Advantages of Tech Penny Stocks
Growth Potential: Tech penny stocks provide significant growth potential due to their micro market capitalizations and product adoption prospects. For example, in December 2021, shares in video streaming and linear TV company SeaChange International, Inc. (SEAC)—which had a market cap of just $36.86 million at the time—spiked 359% after rumors surfaced that it would merge with video-sharing social networking service Triller. Although the merger failed to eventuate, it highlights the rapid growth potential of tech penny stocks.
Smaller Investment: Investors don’t need much capital to start trading tech penny stocks. A few hundred dollars can buy thousands of shares, allowing investors to profit quickly if the price moves in their favor. For instance, a trader who invests $200 into a 5-cent stock receives 4,000 shares. If the stock doubles in price, the trader has made a 100% gain on their small initial investment. By comparison, if the trader invested the same amount in a large-cap tech stock like Apple Inc. (AAPL), they could buy only one share, making it difficult to generate significant returns on their starting capital.
Risks of Technology Penny Stocks
Less Regulation: Tech penny stocks that trade over-the-counter (OTC), such as pink sheet listings, carry significantly higher risks than those that trade on regulated exchanges. Smaller tech companies may choose to sell their shares OTC to avoid the higher costs and regulatory requirements of listing on a major exchange like the Nasdaq. Fewer reporting obligations could make it difficult to find the necessary financial information to make informed decisions before investing in these stocks. Those who trade via OTC networks should ensure that they conduct their due diligence on the tech penny stocks they invest in to reduce the chance of getting scammed.

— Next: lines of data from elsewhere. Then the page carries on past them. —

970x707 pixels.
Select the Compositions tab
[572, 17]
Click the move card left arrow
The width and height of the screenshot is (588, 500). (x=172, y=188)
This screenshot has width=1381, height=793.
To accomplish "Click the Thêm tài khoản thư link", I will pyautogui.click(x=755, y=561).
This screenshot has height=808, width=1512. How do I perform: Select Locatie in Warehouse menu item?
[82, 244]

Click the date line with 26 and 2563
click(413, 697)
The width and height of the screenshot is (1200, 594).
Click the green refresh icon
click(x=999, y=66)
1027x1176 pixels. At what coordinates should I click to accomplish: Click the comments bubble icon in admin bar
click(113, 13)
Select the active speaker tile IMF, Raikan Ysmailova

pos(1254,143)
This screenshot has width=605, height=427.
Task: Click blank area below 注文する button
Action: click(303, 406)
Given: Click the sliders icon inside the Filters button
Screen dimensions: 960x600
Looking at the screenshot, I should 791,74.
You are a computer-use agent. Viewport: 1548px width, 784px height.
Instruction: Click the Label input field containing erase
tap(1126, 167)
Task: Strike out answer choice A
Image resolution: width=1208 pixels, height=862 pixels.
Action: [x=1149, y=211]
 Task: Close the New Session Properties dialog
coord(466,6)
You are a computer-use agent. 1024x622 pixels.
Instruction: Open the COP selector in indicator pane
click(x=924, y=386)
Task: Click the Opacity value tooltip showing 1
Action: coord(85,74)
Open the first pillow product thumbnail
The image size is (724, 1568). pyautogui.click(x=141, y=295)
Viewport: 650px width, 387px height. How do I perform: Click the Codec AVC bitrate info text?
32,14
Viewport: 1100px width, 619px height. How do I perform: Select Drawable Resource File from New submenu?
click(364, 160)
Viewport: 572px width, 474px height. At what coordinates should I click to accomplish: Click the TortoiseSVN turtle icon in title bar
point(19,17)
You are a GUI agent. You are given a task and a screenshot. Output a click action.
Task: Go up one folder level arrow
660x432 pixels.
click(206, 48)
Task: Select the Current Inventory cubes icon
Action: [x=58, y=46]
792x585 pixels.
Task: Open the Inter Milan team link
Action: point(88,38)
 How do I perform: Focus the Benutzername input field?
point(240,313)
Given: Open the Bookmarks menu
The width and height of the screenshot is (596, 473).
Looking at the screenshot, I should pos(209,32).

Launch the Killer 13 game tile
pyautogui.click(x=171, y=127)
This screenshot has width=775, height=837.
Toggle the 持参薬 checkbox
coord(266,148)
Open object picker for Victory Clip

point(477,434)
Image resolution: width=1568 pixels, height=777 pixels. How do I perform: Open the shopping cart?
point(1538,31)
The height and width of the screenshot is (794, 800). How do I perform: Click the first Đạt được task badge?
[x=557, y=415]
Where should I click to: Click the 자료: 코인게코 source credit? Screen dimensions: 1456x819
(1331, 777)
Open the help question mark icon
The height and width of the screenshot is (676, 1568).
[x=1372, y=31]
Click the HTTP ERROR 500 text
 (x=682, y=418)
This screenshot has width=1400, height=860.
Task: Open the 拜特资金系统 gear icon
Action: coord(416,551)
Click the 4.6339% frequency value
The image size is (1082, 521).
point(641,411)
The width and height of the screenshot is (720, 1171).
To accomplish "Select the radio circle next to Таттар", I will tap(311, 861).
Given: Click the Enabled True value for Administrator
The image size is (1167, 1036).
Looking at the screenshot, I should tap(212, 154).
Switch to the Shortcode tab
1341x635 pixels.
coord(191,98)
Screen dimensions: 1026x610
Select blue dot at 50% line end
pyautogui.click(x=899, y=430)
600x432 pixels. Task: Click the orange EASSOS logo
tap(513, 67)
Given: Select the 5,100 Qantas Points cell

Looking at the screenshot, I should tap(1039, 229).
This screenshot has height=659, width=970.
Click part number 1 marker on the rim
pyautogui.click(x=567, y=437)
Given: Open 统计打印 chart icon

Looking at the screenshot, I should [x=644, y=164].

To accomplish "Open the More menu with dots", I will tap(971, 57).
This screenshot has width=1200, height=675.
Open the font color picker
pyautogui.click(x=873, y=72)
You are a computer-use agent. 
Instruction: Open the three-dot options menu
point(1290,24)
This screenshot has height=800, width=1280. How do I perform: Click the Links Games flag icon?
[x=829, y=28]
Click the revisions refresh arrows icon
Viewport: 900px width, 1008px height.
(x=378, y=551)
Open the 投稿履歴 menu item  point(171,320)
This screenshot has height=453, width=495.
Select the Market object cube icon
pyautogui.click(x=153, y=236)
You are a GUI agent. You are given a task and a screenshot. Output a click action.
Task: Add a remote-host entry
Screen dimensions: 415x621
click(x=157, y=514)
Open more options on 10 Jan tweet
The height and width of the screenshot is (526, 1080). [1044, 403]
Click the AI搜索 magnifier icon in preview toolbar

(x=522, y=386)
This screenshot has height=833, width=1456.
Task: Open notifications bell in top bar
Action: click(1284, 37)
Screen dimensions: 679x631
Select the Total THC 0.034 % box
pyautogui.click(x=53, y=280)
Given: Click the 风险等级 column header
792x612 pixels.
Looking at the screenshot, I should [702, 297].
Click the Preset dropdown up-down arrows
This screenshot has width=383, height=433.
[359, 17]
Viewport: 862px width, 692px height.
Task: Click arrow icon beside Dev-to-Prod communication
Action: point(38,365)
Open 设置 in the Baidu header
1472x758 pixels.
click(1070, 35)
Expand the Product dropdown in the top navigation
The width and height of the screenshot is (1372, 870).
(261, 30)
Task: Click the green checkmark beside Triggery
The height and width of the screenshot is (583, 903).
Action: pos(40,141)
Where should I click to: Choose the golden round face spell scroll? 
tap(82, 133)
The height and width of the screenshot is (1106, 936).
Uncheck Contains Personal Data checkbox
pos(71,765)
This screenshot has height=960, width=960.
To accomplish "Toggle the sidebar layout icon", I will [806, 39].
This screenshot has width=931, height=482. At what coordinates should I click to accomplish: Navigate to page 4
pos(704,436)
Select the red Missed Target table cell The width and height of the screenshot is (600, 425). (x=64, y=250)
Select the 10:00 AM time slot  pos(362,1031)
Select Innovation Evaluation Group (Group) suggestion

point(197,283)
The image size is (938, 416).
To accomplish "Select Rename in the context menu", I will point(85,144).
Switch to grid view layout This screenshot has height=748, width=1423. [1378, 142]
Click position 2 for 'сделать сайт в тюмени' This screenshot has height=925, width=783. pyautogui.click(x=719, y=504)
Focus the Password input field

Low Liquidity: Tech penny stocks typically trade significantly less volume than their larger-cap counterparts due to fewer market participants following these smaller companies. Lower volume can make it difficult to enter and exit positions, especially when the stock price falls sharply and traders are looking to exit their positions as quickly as possible. Insufficient liquidity can also increase trading costs through wider bid/ask spreads. For instance, a trader wanting to purchase a tech penny stock with a 50-cent to 75-cent bid/offer faces a 50% spread to execute a market order. Finally, thinner trading volumes make it easier for bad actors to manipulate the prices of tech penny stocks, which can cause sudden volatility spikes.